Hello,
Amplicon sequencing was performed across 9 samples and then I used DAD2 to analyze the variants. 83 Variants were found and below are my top 5:
1.AGTGCTTAAAGACTATTGTTTTATTCCCAAATTGTTCTCTTAATTTTATAACTATCTTATTTAAAGTGTCATTCCATTTTGCTCTACTAAGGTTACAATGTGCTTGTCTTATATCTCCTATTATTTCTCCTGTTGTATAAAATGCTCTGCCTGGTCCTATATTTATACTTTTT
2.ATTGCTTAAAGATTATTGTTTTATTATTTCCAAATTGTTCTCTTAATTTGCTAGCTATCTGTTTTAAAGTGGCATTCCATTTTGCTCTACTAATGTTACAATGTGCTTGTCTCATATTTCCTATTTTTCCTATTGTAACAAATGCTCTCCCTGGTCCCCTCTGGATACGGATACTTTTT
3.GTGCTTAAAGACTATTGTTTTATTCCCAAATTGTTCTCTTAATTTTATAACTATCTTATTTAAAGTGTATCTCCTATTATTTCTCCTGTTGTATAAAATGCTCTGCCTGGTCCTATATTTATACTTTTT
4.AGTGCCTGGTCCTATATTTATACTTTTT
5.AGTGCTTAAAGACTATTGTTTTATTAAAATGCTCTGCCTGGTCCTATATTTATACTTTTT
The first three are as expected but what are these very short sequences and what causes them?
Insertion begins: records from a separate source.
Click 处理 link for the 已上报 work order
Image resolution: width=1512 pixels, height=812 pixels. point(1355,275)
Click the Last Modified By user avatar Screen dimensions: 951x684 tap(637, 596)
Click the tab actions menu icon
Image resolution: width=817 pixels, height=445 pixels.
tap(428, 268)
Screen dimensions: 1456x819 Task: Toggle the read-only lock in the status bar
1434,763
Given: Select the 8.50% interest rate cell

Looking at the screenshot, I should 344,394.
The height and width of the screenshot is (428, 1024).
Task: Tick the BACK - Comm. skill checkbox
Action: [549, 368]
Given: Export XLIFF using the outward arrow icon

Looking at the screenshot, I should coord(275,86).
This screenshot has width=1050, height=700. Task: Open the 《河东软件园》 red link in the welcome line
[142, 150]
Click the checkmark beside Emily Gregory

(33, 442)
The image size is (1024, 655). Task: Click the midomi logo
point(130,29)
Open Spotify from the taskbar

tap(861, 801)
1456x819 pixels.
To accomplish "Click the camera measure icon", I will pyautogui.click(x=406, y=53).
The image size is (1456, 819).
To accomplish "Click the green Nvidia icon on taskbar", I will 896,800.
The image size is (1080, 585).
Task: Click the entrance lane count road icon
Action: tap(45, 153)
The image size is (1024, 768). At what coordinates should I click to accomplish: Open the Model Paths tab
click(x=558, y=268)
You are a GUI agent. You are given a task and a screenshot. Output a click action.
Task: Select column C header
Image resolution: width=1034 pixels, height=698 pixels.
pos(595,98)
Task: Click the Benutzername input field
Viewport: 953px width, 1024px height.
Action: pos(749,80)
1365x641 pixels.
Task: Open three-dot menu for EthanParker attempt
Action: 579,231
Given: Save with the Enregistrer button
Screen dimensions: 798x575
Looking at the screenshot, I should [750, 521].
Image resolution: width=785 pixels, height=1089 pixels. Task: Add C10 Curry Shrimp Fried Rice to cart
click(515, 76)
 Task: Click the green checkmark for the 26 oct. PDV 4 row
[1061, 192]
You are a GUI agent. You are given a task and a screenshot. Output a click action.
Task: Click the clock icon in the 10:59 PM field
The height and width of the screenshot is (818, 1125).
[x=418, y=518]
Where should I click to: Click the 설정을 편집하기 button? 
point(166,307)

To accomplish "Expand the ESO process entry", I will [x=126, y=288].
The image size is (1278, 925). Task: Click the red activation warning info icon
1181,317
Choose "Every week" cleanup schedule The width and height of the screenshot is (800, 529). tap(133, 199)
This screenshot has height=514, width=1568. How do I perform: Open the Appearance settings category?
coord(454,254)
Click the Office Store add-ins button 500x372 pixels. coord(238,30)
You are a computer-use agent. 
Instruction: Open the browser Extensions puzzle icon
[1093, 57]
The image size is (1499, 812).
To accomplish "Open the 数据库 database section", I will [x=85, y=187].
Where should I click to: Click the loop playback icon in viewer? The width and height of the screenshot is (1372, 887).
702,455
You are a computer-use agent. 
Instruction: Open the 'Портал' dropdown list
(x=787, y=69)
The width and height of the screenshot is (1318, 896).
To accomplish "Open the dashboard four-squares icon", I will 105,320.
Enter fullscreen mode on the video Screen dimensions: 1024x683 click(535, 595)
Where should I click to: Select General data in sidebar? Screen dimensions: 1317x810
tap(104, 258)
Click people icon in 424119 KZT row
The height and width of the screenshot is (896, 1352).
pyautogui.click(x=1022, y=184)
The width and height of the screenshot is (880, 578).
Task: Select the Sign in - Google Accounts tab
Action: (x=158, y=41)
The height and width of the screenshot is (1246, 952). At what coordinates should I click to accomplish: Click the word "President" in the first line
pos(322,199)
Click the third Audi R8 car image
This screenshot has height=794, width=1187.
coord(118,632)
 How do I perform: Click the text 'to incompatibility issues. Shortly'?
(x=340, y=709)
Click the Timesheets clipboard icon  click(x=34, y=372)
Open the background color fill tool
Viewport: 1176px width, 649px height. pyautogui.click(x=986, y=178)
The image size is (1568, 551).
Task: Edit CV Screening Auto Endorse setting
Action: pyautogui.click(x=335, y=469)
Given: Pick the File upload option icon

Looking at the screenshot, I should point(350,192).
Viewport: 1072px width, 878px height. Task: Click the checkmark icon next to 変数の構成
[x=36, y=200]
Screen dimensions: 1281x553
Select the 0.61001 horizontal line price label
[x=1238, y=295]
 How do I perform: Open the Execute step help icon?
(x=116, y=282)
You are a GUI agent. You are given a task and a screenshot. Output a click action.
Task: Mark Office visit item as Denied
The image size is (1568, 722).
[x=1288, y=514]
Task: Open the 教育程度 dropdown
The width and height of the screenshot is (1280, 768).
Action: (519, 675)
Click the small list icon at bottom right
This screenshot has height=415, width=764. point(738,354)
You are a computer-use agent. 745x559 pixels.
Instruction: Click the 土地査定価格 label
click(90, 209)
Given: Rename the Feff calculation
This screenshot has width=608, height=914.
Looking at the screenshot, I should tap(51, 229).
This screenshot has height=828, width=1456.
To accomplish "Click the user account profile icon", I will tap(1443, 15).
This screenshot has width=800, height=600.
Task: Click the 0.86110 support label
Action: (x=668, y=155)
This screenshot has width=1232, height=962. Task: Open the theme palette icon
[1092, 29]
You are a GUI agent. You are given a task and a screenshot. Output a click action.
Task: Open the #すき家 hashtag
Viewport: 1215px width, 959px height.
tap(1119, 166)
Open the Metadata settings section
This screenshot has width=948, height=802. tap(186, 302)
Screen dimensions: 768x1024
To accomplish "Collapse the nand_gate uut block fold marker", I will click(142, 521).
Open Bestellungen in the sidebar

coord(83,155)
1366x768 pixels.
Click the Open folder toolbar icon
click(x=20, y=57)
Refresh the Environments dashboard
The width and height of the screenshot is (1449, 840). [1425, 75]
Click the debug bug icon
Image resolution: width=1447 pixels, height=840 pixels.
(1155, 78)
I imagine they are sequencing error but what exactly is happening here to get counts of many short sequences?
Thank You, Sara
I expect those short snippets really are present in your library, rather than just showing up due to your sequencing or dada2 usage. Take a look at how they compare in an MSA:
Whenever we do amplicon sequencing we get some fraction of reads that just match one, the other, or both primer sequences, and people have told me that's to be expected due to primer dimer and the like. When all works well it's just a small fraction, but when the starting material is degraded or low abundance we see a lot more of that. Could that explain what you're seeing? For example I notice sequence #4 is nearly identical to the end of most of the others (reverse primer?) and #5 looks like the start and end put together (primer dimer?).
Hey Saran
Some kind of quality filtering of the raw sequencing is necessary for DADA2 because low-quality reads will negativelly affect its accuracy to the estimates the error model. So, the actual number of ASV can be very different depending on how the raw sequencing data have been processed.
That said, I don't know why you get very short ASV but, dada2 community is very active, and you should probably ask there by explaining every step used to process the raw sequencing data and generate the ASVs.